**EXERCISE DATA:**
┄┄┄┄┄┄┄┄┄┄┄┄┄┄┄┄┄┄┄┄
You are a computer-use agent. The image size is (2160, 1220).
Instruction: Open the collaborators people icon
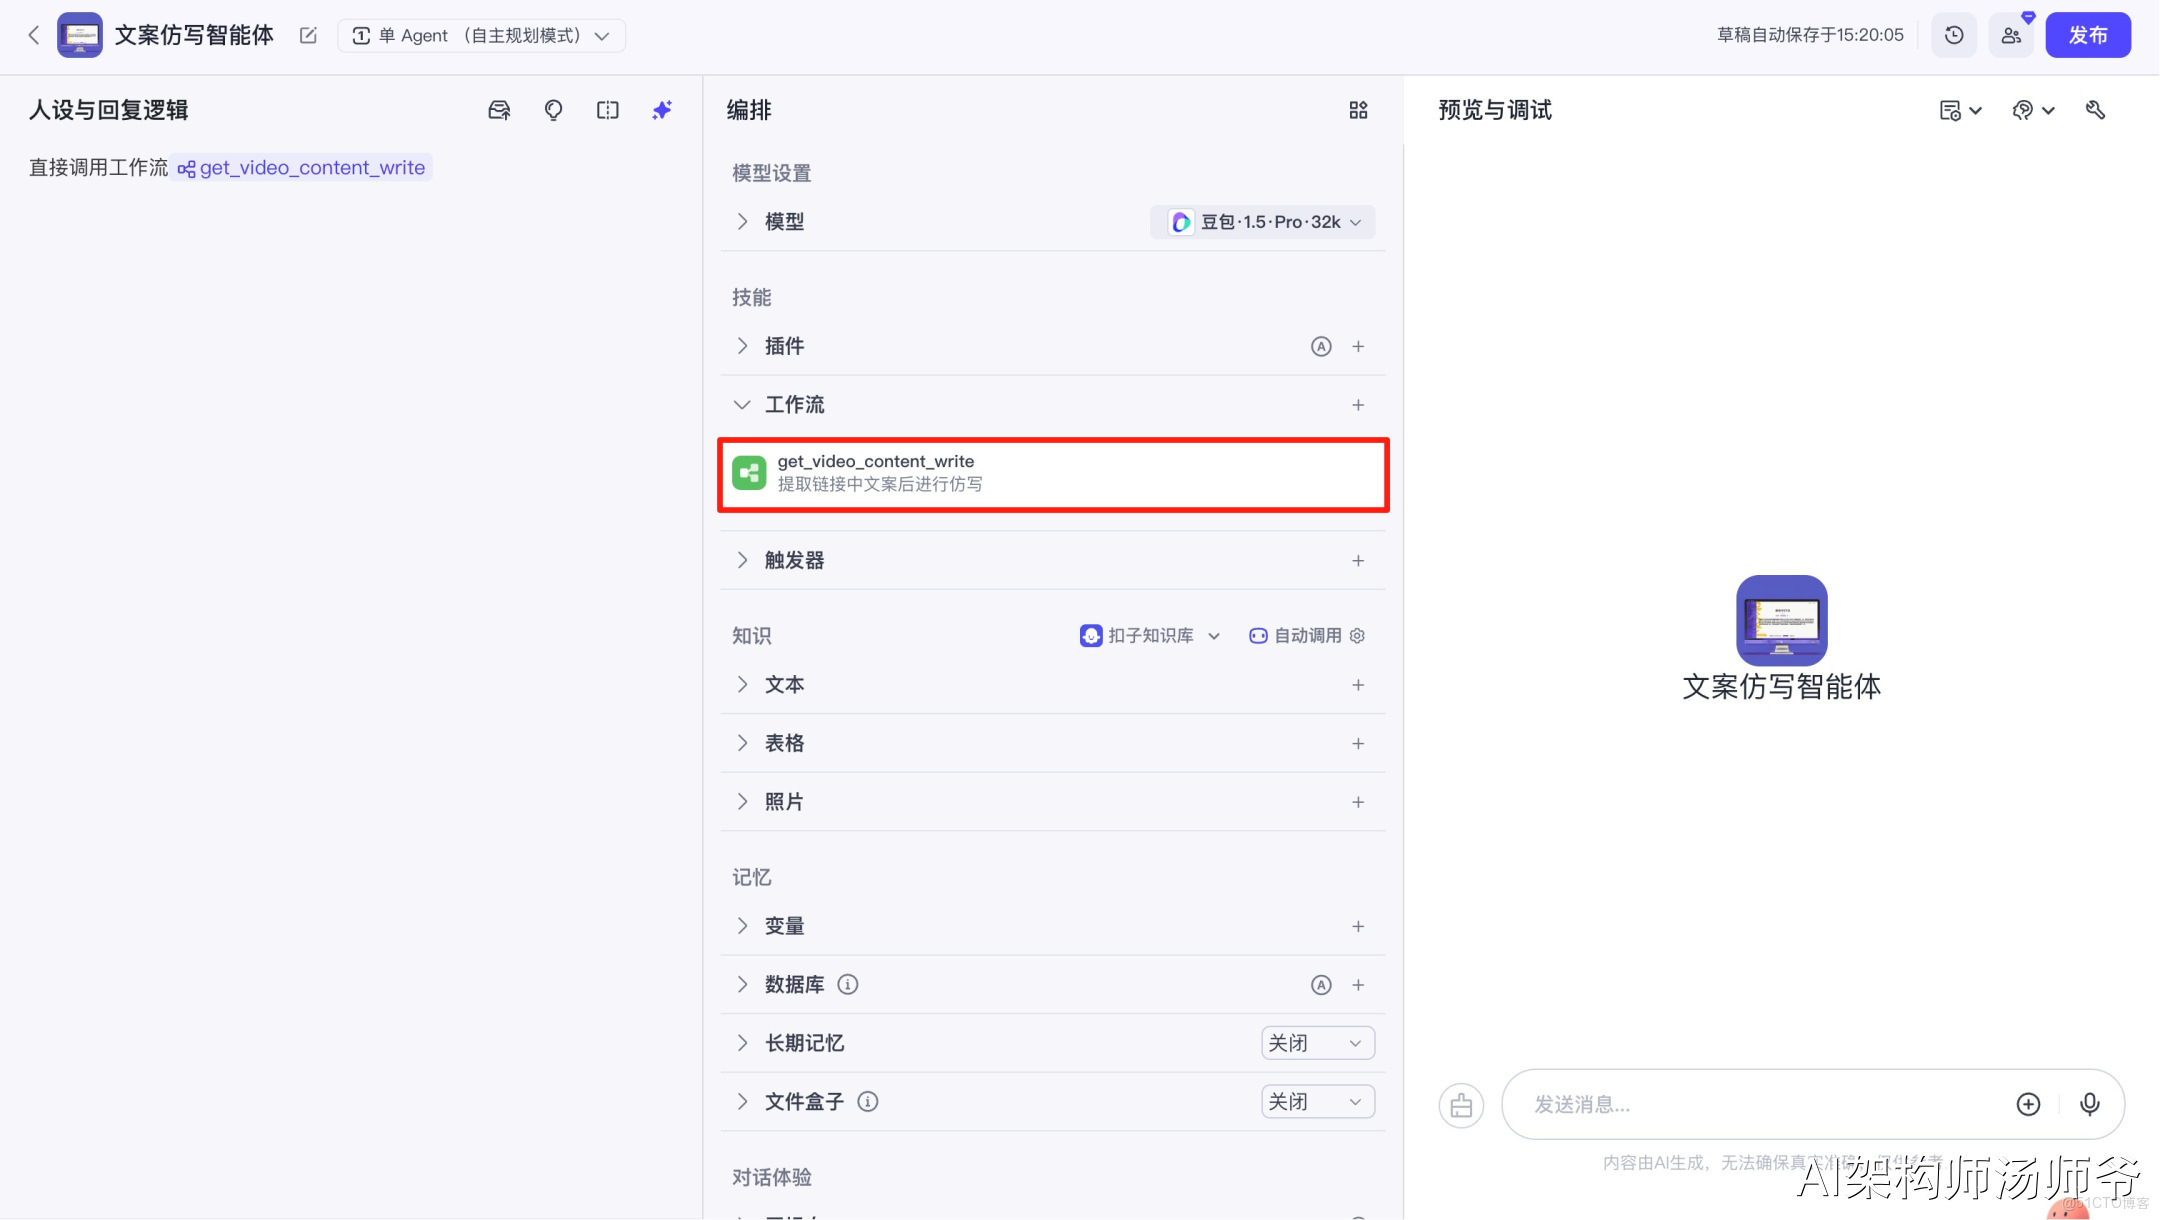[2011, 36]
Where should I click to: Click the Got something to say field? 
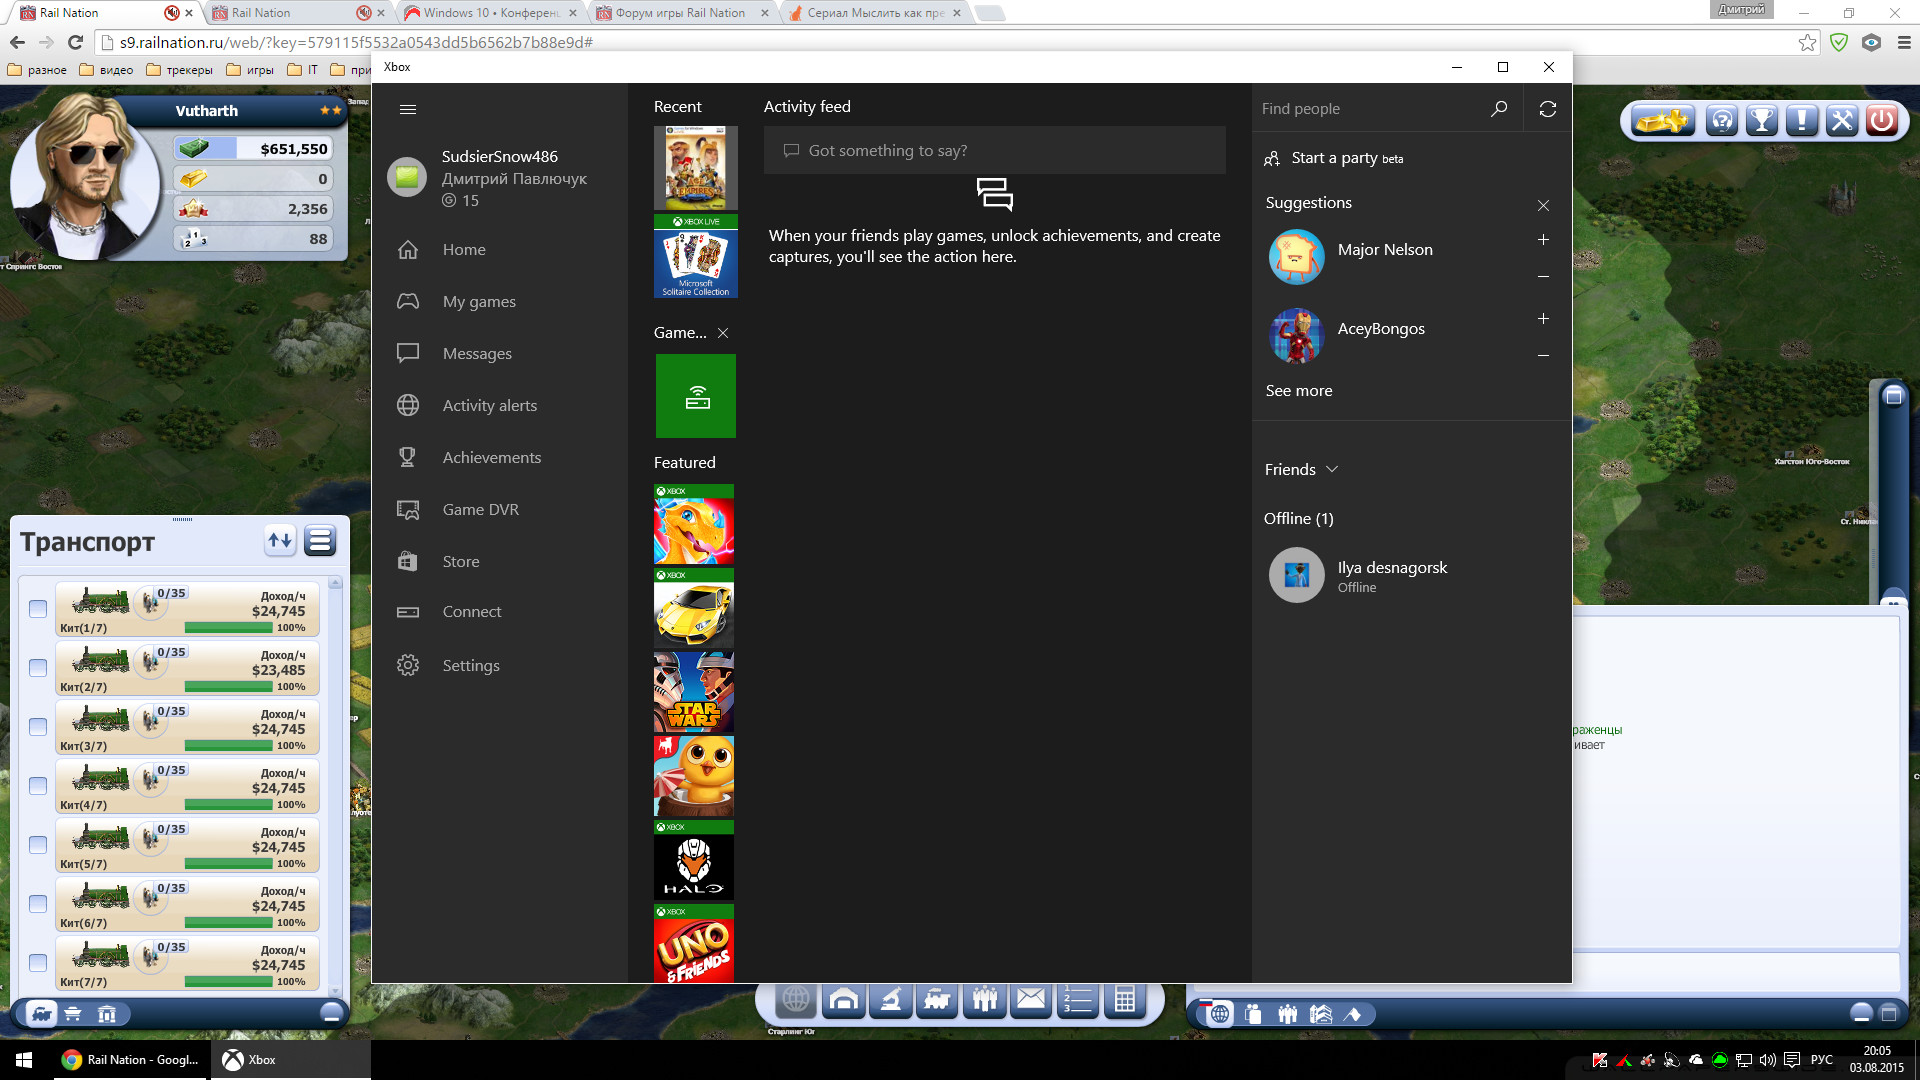click(x=994, y=150)
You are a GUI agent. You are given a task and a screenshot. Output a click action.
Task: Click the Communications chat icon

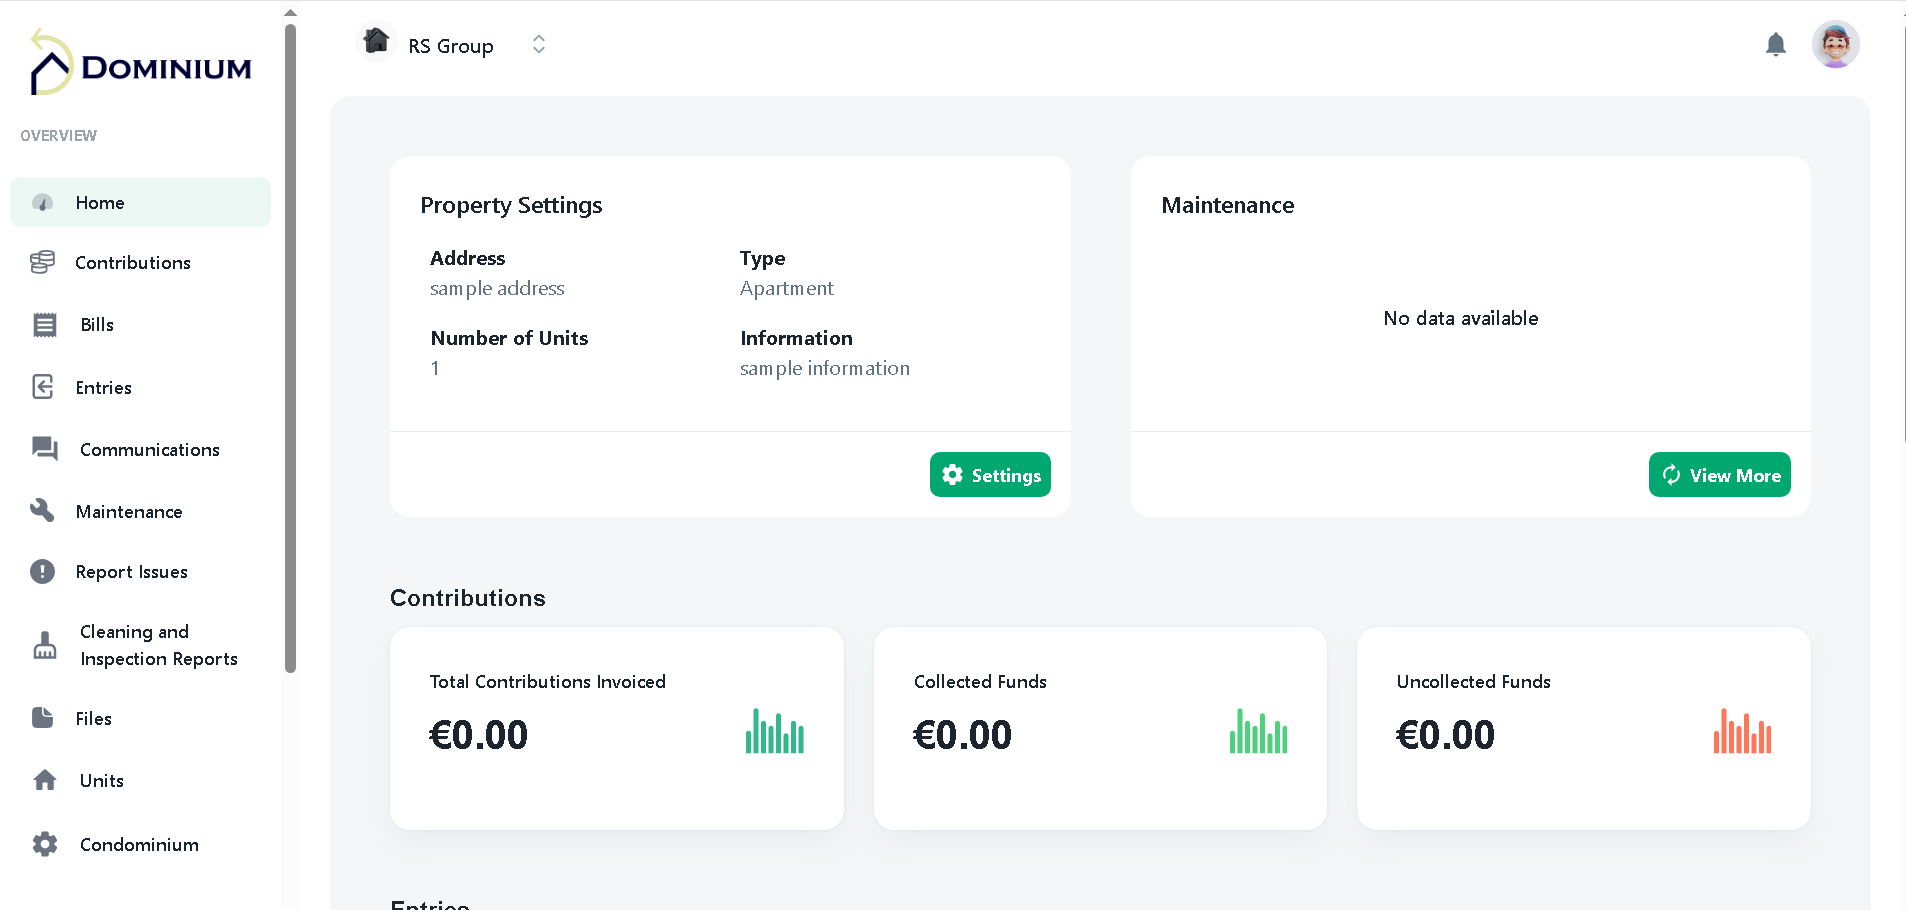(43, 449)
┄┄┄┄┄┄┄┄┄┄┄┄┄┄┄┄┄┄┄┄
**TASK INSTRUCTIONS:** Reproduce every entry exactly; images stay out.

**OUTPUT OF THE EXERCISE:**
You are a computer-use agent. The image size is (2160, 1220).
Instruction: Open the collaborators people icon
[2011, 36]
Where should I click to: Click the Got something to say field? 
click(x=994, y=150)
You are a GUI agent. You are given a task and a screenshot. Output a click action.
Task: Click the Communications chat icon

(43, 449)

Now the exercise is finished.